The President of the United States said on Thursday that his country’s economy was “on track”, despite GDP figures showing it had shrunk for the second straight time, stoking fears of a recession.
“It’s no surprise that the economy is slowing as the Federal Reserve acts to reduce inflation,” Joe Biden said in a statement, adding that the United States was “on the right track.”
His remarks come as US gross domestic product (GDP) was shown to contract again in the second quarter of 2022, raising the risk of a recession in the world’s largest economy.
US GDP fell 0.9% between April and June, having already shrunk 1.6% in the first quarter of this year.
Economists generally define a recession as two consecutive quarters of negative GDP growth.
However, the Biden administration – which faces a key midterm election soon – has asserted that the economy is not in recession as other key economic indicators, such as jobs, remain strong. .
Stocks fell on Thursday as investors reacted to news that the US economy had contracted, with the S&P 500 down 0.4% and the Dow Jones Industrial Average down 0.4%.
Last quarter’s GDP report highlighted weakness in the US economy. Consumer spending slowed as North Americans purchased fewer goods. Business investment fell. Inventories fell as businesses slowed their restocking of shelves.
Rising interest rates, a consequence of the Federal Reserve’s recent round of rate hikes, have undermined home construction, which has fallen at an annual rate of 14%. Public spending also fell.
The report comes at a critical time for Biden and the United States.

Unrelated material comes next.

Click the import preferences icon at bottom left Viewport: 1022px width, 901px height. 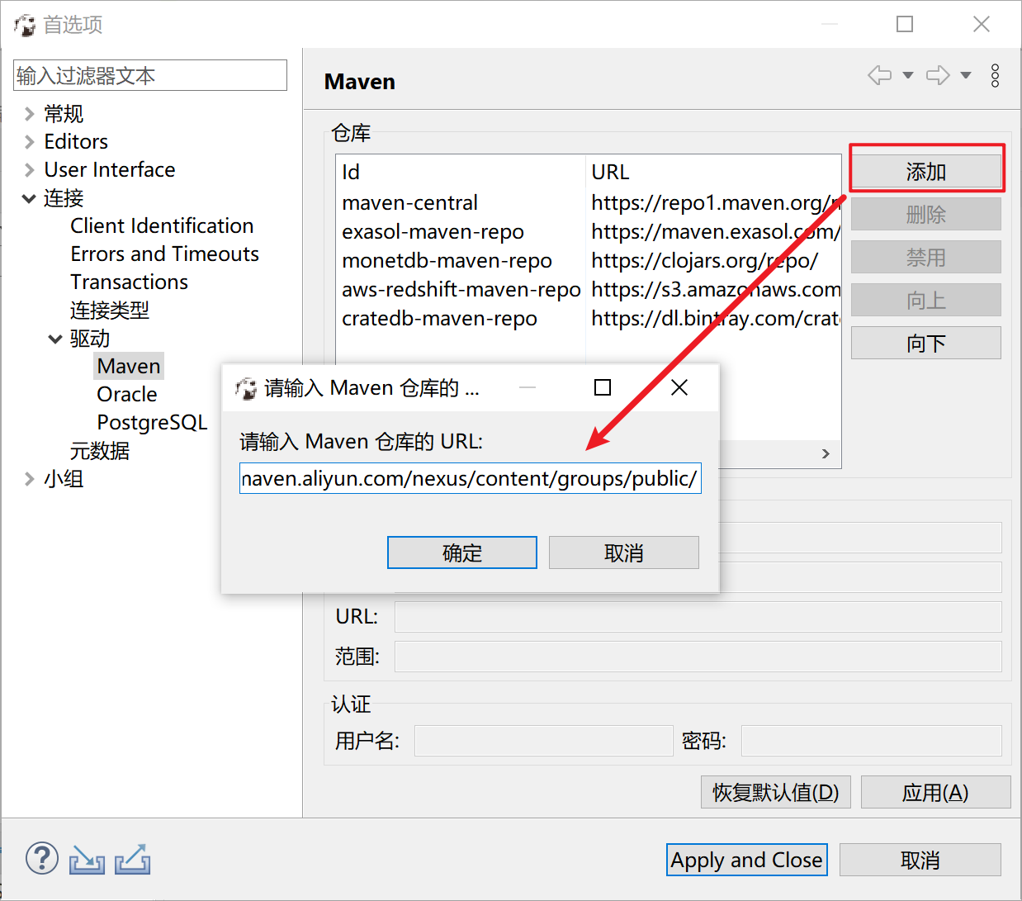(87, 861)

The Federal Reserve is trying to slow the nation’s economy in a bid to fight inflation without tipping it into a recession, as consumers and businesses struggle under the weight of the inflation crackdown and rising borrowing costs.

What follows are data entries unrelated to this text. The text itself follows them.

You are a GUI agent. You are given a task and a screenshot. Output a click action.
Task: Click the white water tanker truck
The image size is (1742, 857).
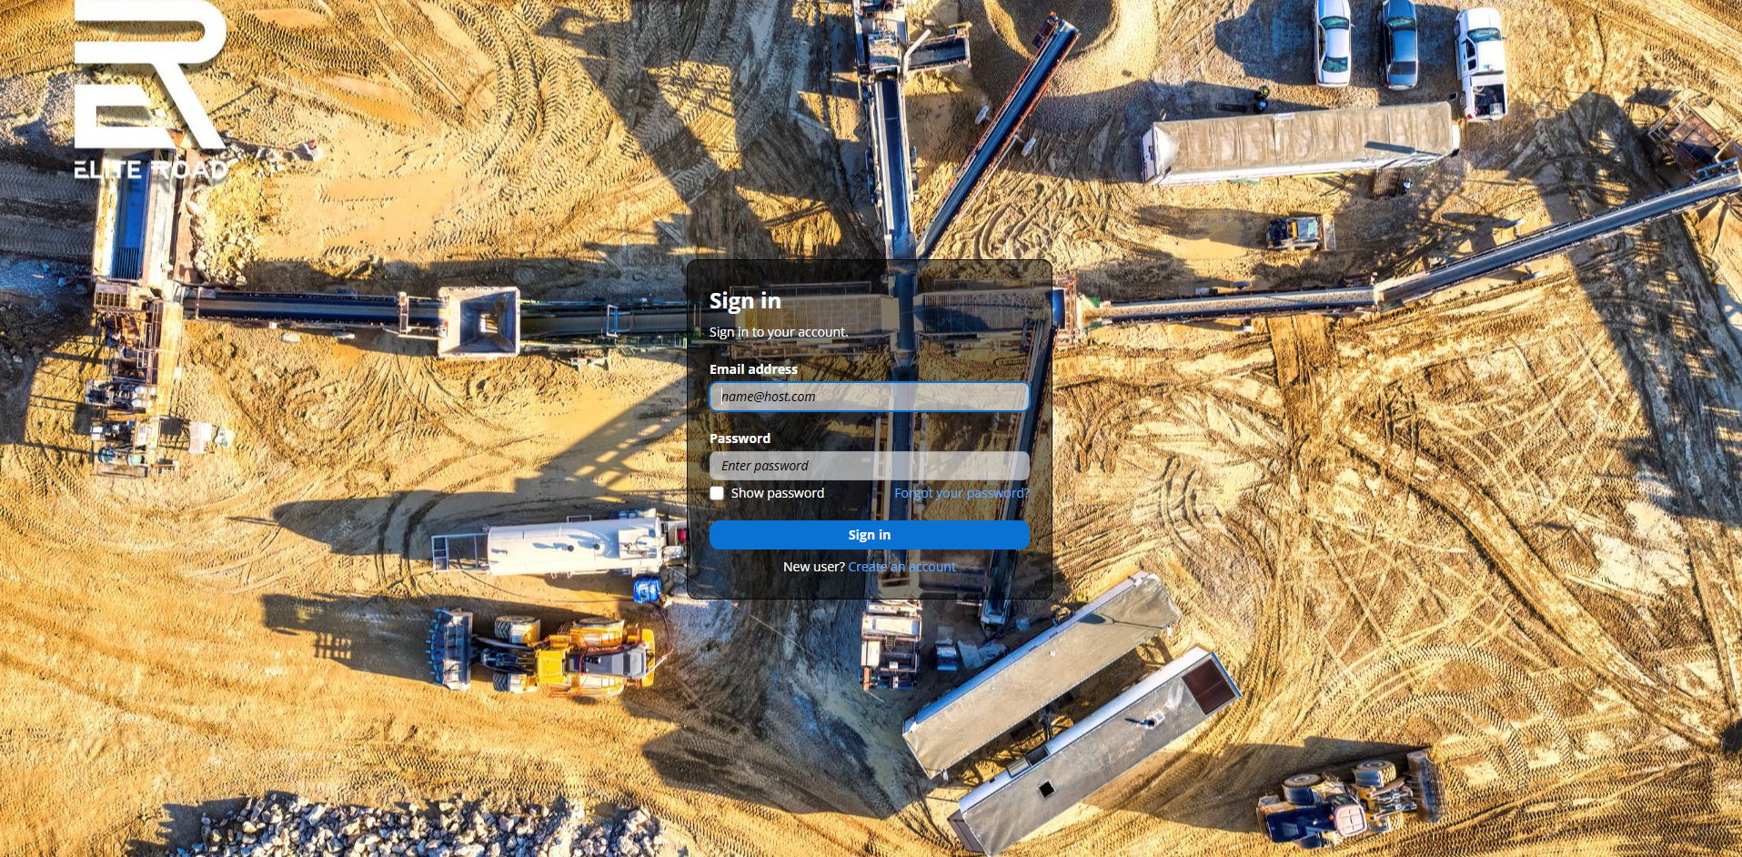(573, 544)
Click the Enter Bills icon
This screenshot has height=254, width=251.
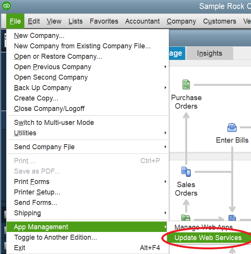232,127
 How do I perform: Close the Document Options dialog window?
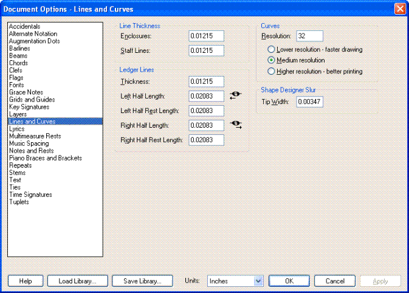click(400, 9)
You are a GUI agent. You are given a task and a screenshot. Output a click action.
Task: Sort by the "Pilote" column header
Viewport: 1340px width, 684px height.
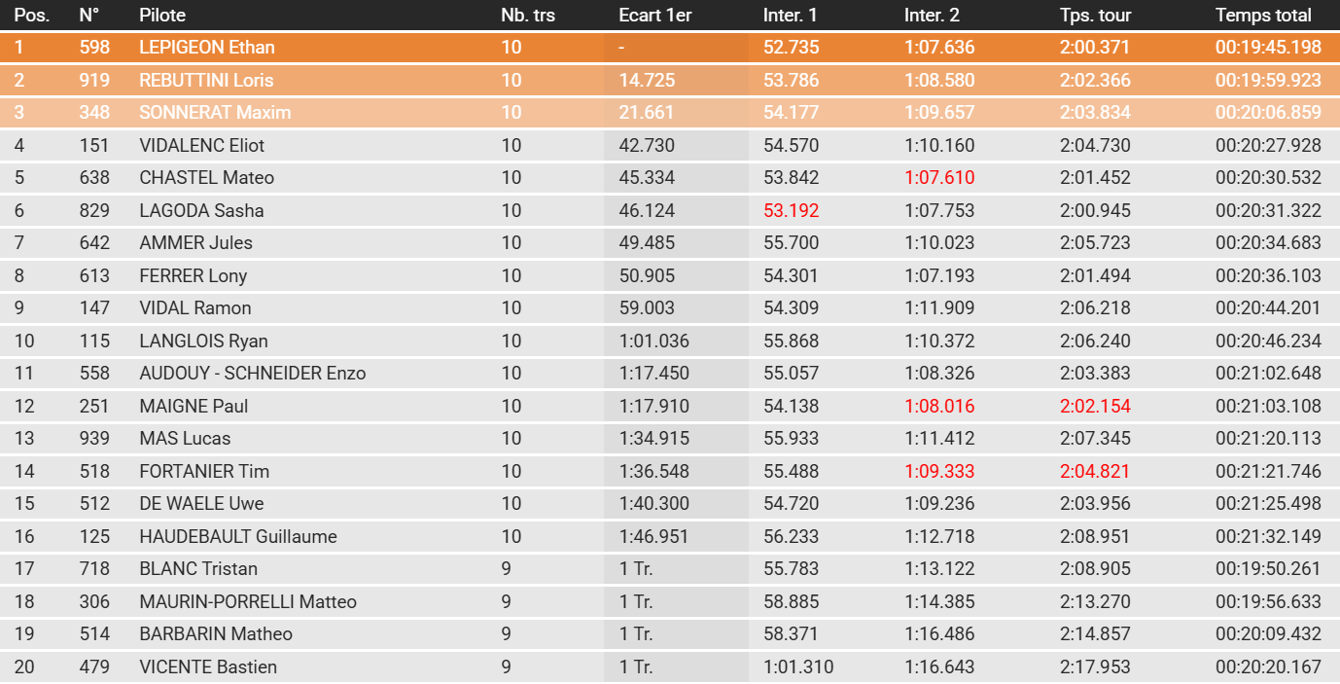(162, 16)
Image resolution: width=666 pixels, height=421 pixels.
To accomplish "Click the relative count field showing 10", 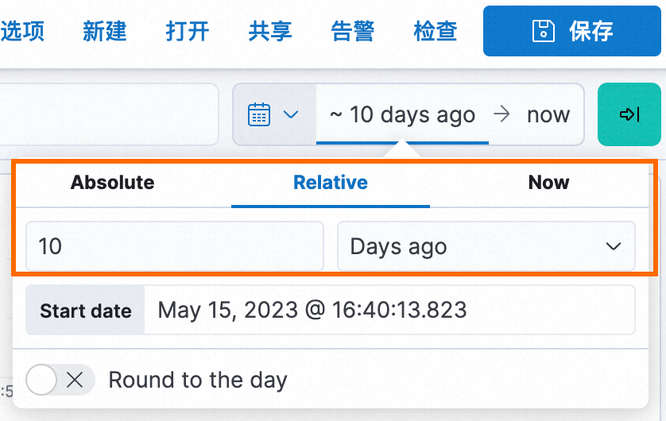I will pos(175,246).

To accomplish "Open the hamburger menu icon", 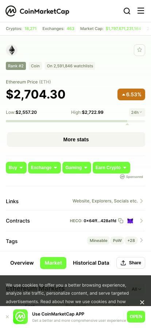I will [141, 11].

On Wednesday, the Fed raised its benchmark interest rate by three-quarters of a point for the second straight time in a bid to beat the worst inflation spike in four decades.

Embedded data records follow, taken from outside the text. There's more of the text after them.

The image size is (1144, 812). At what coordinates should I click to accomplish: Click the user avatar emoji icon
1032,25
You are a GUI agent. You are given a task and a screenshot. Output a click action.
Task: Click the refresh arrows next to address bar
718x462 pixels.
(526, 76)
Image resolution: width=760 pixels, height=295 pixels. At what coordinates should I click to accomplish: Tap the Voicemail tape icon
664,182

In the United States, surging inflation and fears of a recession have eroded consumer confidence and raised anxiety about the economy, which is sending frustrating and mixed signals.
As November’s midterm elections approach, American discontent has eroded Biden’s public approval ratings and could increase the likelihood that Democrats will lose control of the House and Senate.
Apart from the United States, the global economy as a whole is also struggling with high inflation and weakening growth, especially after Russia’s invasion of Ukraine sent oil prices soaring. energy and food.
Europe, highly dependent on Russian natural gas, appears particularly vulnerable to a recession.